**What needs to be done**
Copy the data verbatim, from the line containing "Where should I" up to and including the line containing "click(458, 60)", leaving out the pictures.

**Given data**
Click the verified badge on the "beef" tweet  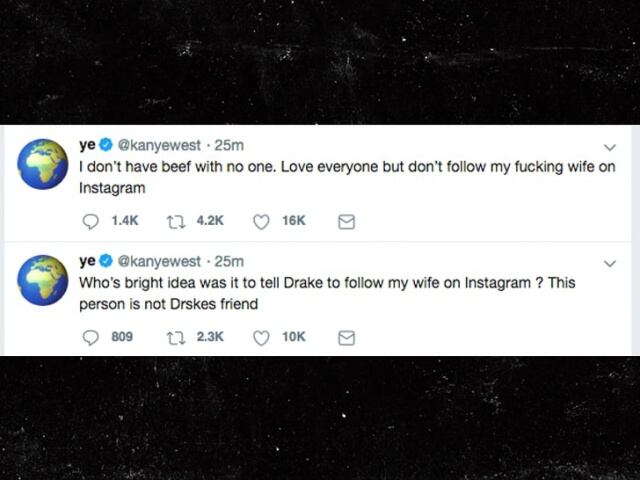(107, 146)
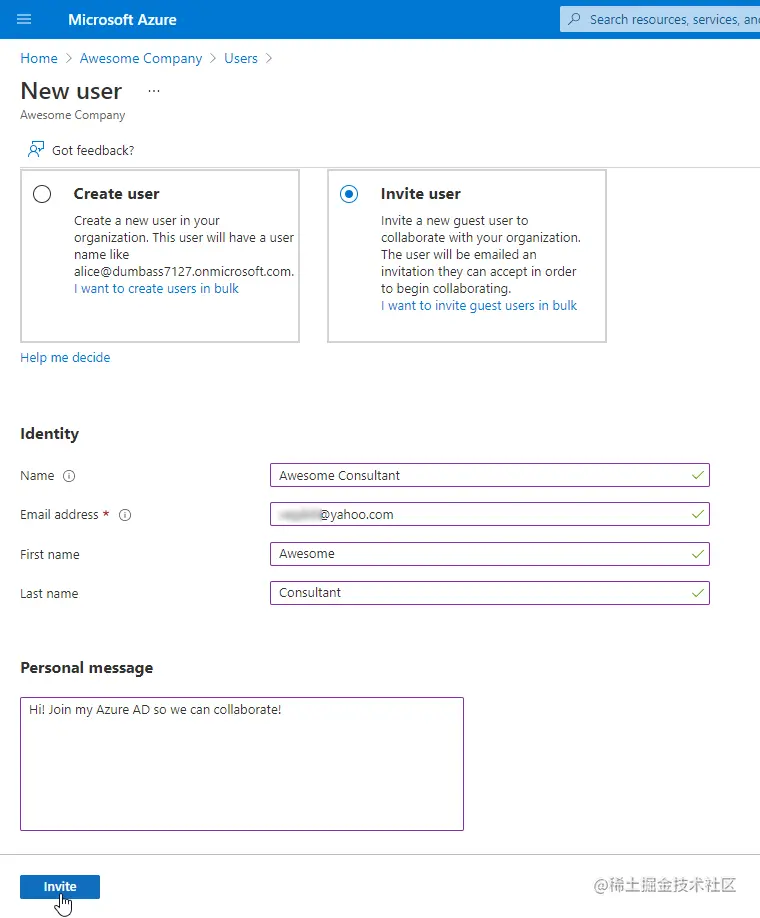The image size is (760, 918).
Task: Open the Name field info tooltip icon
Action: click(x=68, y=476)
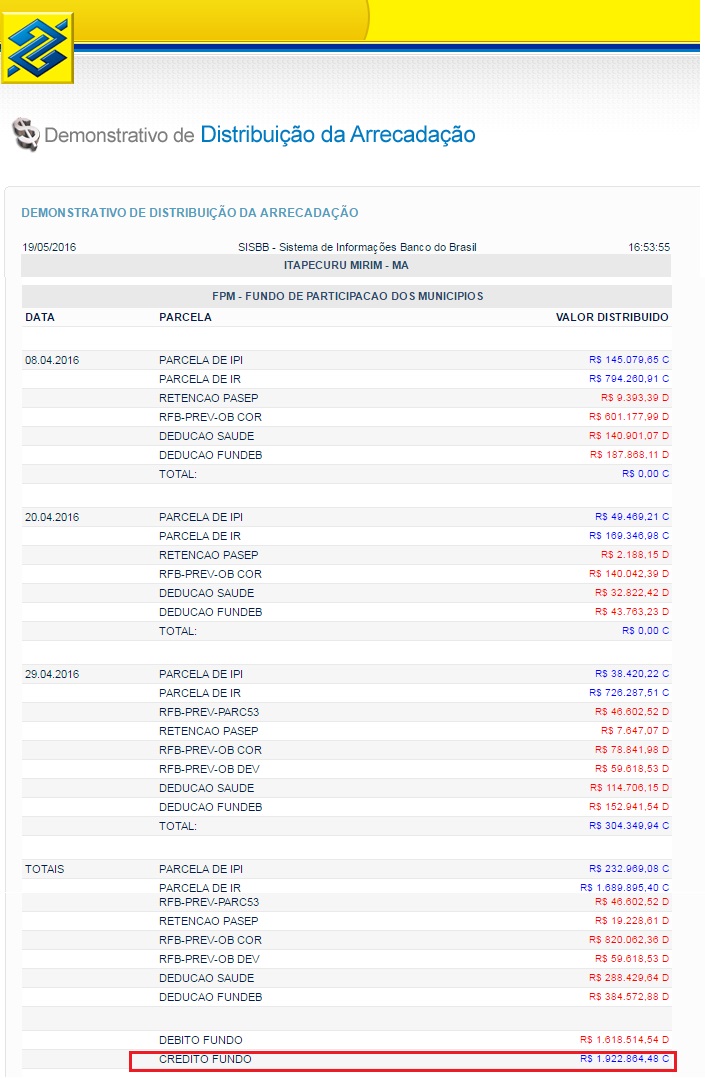Screen dimensions: 705x1079
Task: Click the FPM - Fundo de Participacao section header
Action: pyautogui.click(x=346, y=297)
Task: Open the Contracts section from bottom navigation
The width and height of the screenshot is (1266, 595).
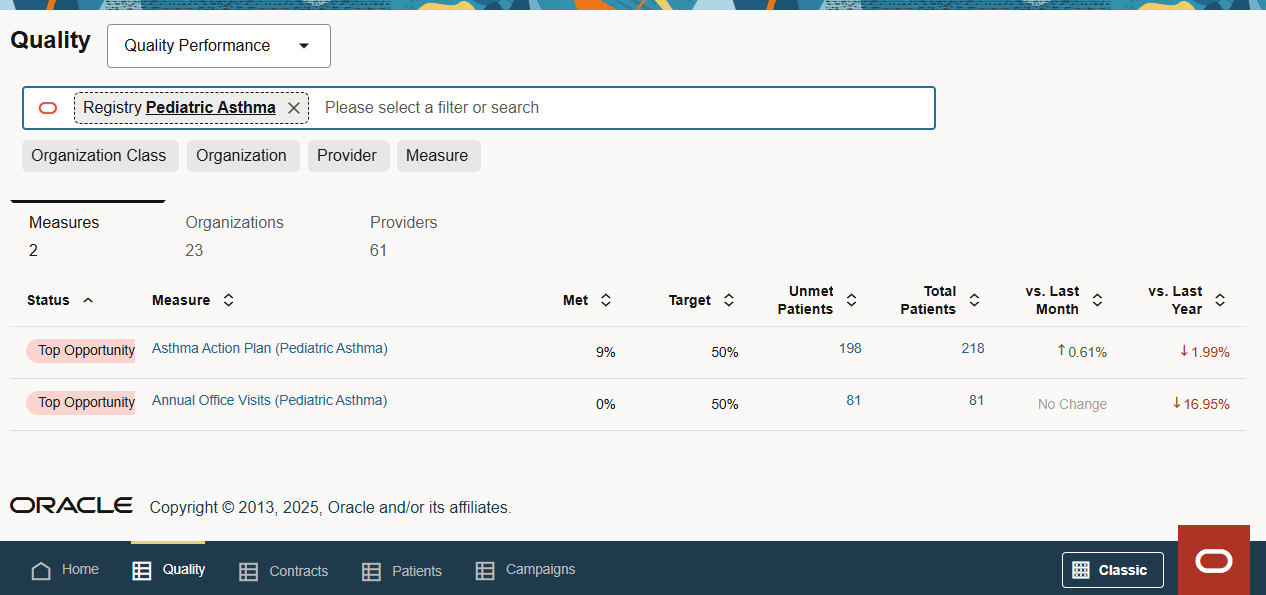Action: click(247, 570)
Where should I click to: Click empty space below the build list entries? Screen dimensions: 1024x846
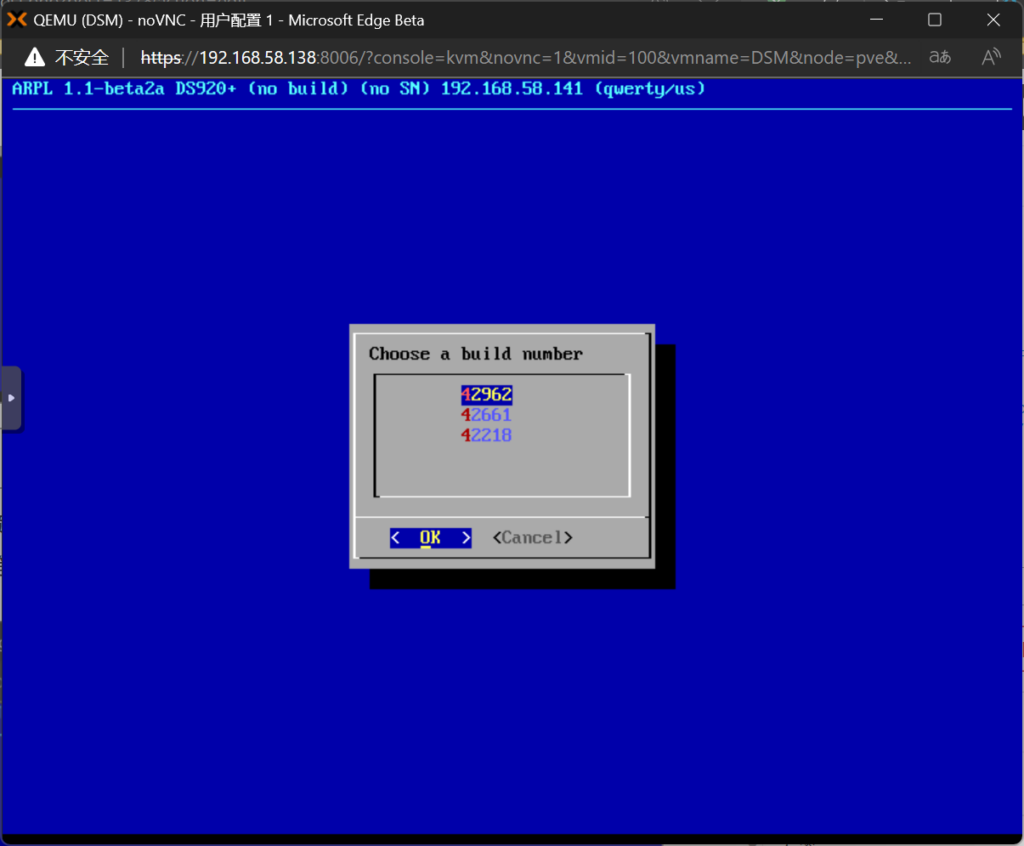tap(501, 470)
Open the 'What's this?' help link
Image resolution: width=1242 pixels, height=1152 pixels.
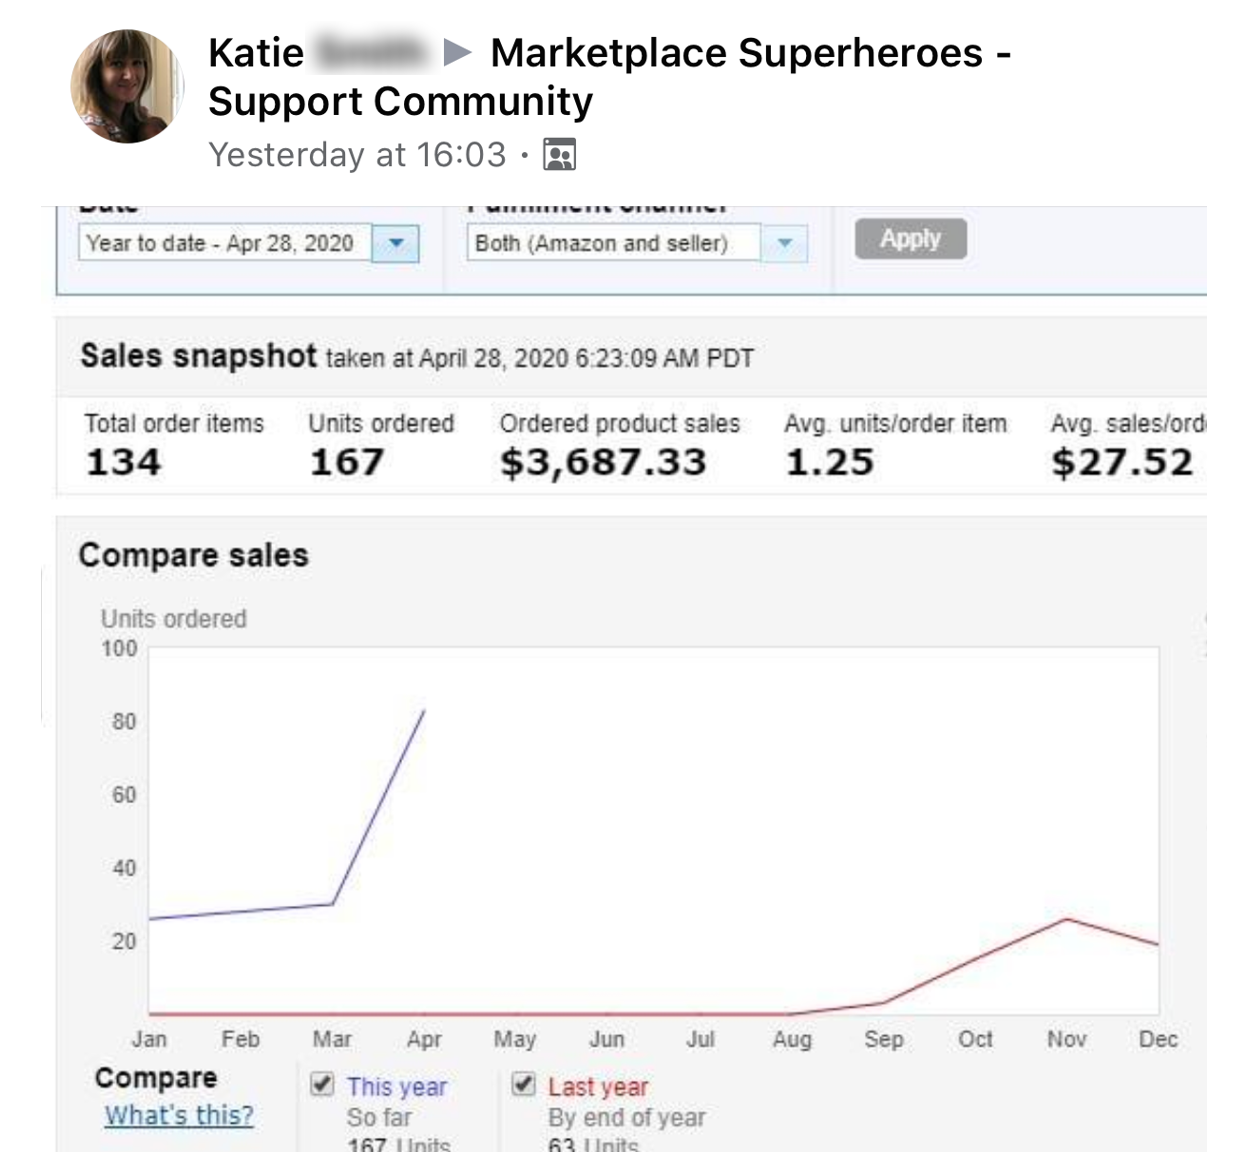coord(179,1115)
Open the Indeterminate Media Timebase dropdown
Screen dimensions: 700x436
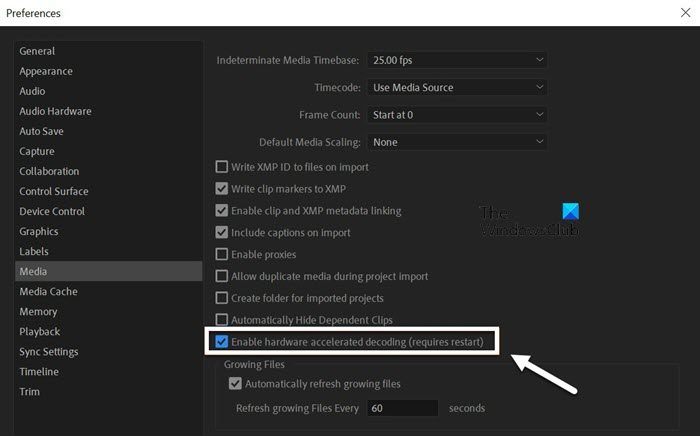click(458, 60)
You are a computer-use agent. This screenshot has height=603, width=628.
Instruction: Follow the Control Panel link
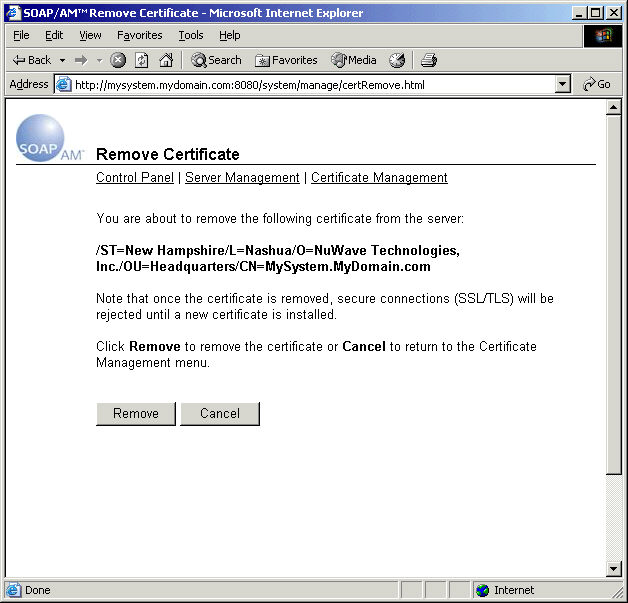click(134, 178)
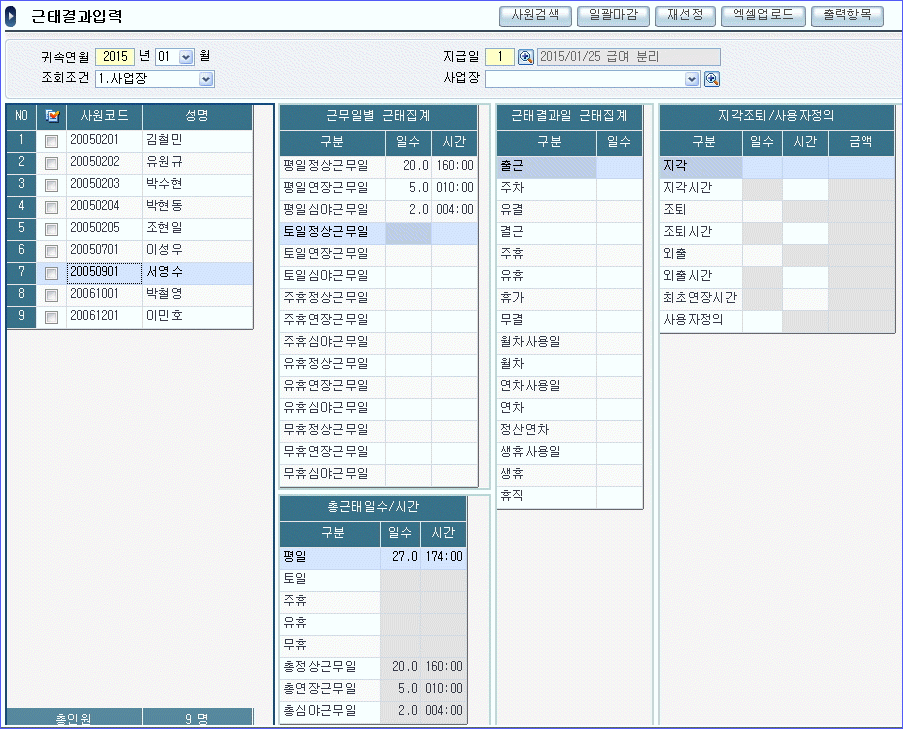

**Output**
Where should I click to: Click empty space below the build list entries? Screen dimensions: 1024x846
tap(501, 470)
Open the 'What's this?' help link
Image resolution: width=1242 pixels, height=1152 pixels.
coord(179,1115)
Open the Indeterminate Media Timebase dropdown
Screen dimensions: 700x436
click(458, 60)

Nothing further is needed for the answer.